O Projeto de Iniciação Científica O Romance Contemporâneo Português estuda, no IFSP-SPO, a prosa portuguesa contemporânea, discutindo a relação estabelecida entre a construção do romance contemporâneo, o discurso histórico-geográfico e as questões identitárias e de pertencimento lusos, no contexto da colonialidade. Os autores e romances selecionados como corpus do trabalho são, a princípio, os constantes da obra A Voz Itinerante: ensaio sobre o romance português contemporâneo (1993), de Álvaro Cardoso Gomes, dos quais tentamos apreender os exercícios estéticos que sedimentam a construção do que chamamos o romance histórico-identitário contemporâneo. Iago Nunes dos Santos trabalha com o passado desta base discursiva, vinculando Eça de Queirós a José Saramago; Vânia Maria da Silva trabalha com a voz feminina de Teolinda Gersão; já, Ana Lívia Pereira Batista e Ana Luiza Bertozzi trabalham, respectivamente com as poéticas de Lídia Jorge e de António Lobo Antunes e seus legados na obra posterior da jovem Isabela Figueiredo.

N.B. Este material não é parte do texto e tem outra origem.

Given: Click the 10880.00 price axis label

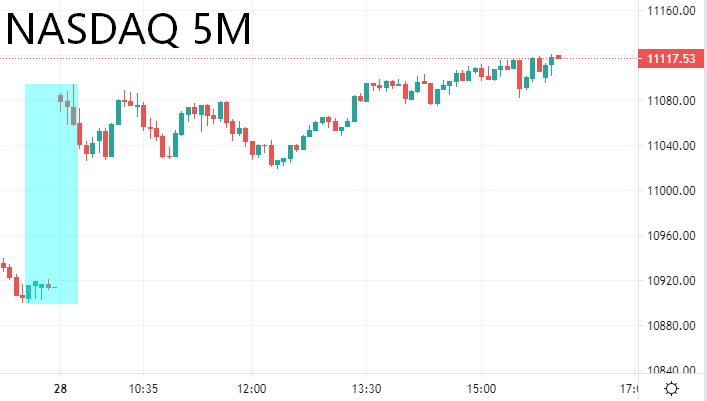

Nesta ampla discussão, trabalhamos com três premissas filosóficas e estéticas gerais: a ideia da Forma como uma estrutura constitutiva do comportamento humano; a ideia da Forma como uma construção e manifestação inequivocamente histórica; e a ideia da Forma da História e da Forma do Romance como Formas narrativas dialéticas, particularizantes de uma História Humana Universal, conforme preconizam Goldmann, Lukács e Watt.

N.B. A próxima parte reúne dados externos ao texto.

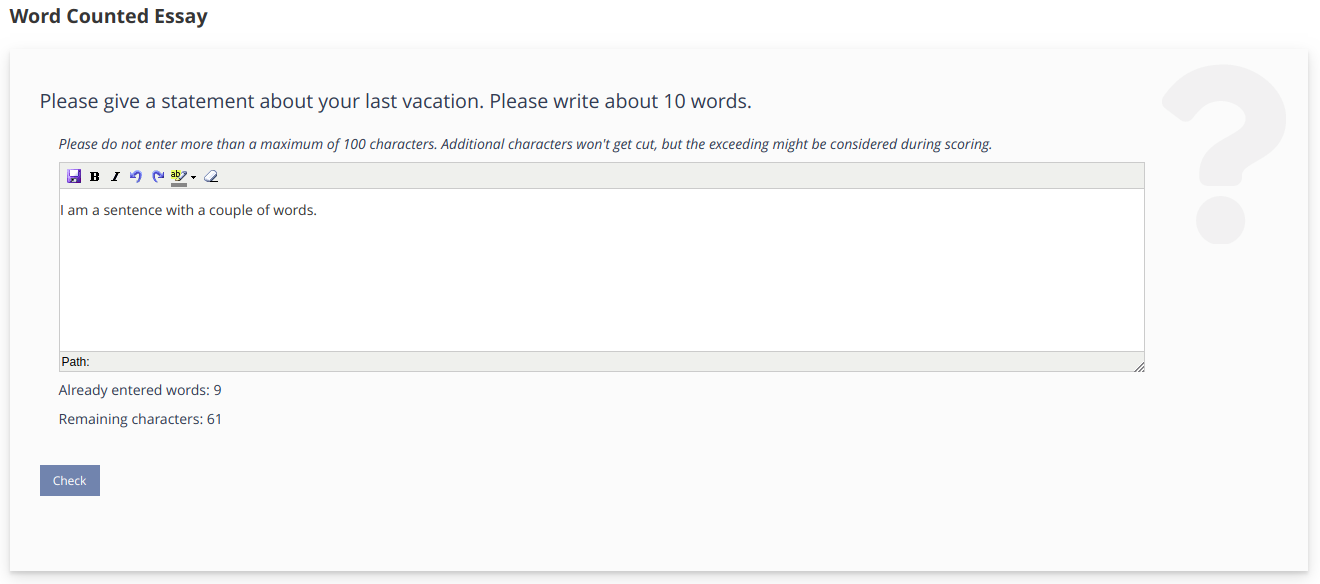Click the vacation question text

pos(395,101)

Palavras-chave: Romance Contemporâneo; Romance Português; Forma; Identidade.

[1] charlescasemiro@ifsp.edu.br >.


Literatura de Autoria Feminina: um olhar capitolino*

Charles Borges Casemiro[1]

O Projeto de Extensão Literatura de Autoria Feminina mantém no IFSP-SPO, desde 2015, um núcleo de pesquisadoras e pesquisadores extensionistas que se propõe ao levantamento, ao estudo, ao registro e ao compartilhamento da Literatura produzida por mulheres na história da Língua Portuguesa. Considerando o diálogo entre as histórias das Literaturas brasileira, africana e portuguesa e a sua valiosa contribuição para a construção, para o reconhecimento e para a aceitação da pluralidade, justiça e convívio democrático de gêneros nas culturas lusófonas, o Projeto se propõe, sobretudo, à compreensão da história da Literatura de Autoria Feminina no Brasil, evidenciando a sua participação na história das Literaturas de Língua Portuguesa e na história da afirmação das identidades culturais brasileiras, de modo especial, na história da afirmação das identidades da mulher brasileira. Nesse sentido, o Projeto tem compartilhado e replicado a sua discussão, ao mesmo tempo, histórica e afirmativa, em universidades públicas federais e estaduais, em escolas públicas da Grande São Paulo e em bibliotecas públicas, por meio das ações diversas dos pesquisadores-extensionistas, que fundamentam suas pesquisas e ações nas teorias da análise de discurso e nas teorias das ciências sociais atentas às relações entre os discursos políticos, econômicos e culturais e a história da mulher e da autoria feminina.

Palavras-chave: Literatura; Autoria Feminina; Identidade; Gênero

[1] charlescasemiro@ifsp.edu.br >.


* As duas propostas ocorrerão concomitantemente e o tempo para cada uma será administrado pelo coordenador da sessão.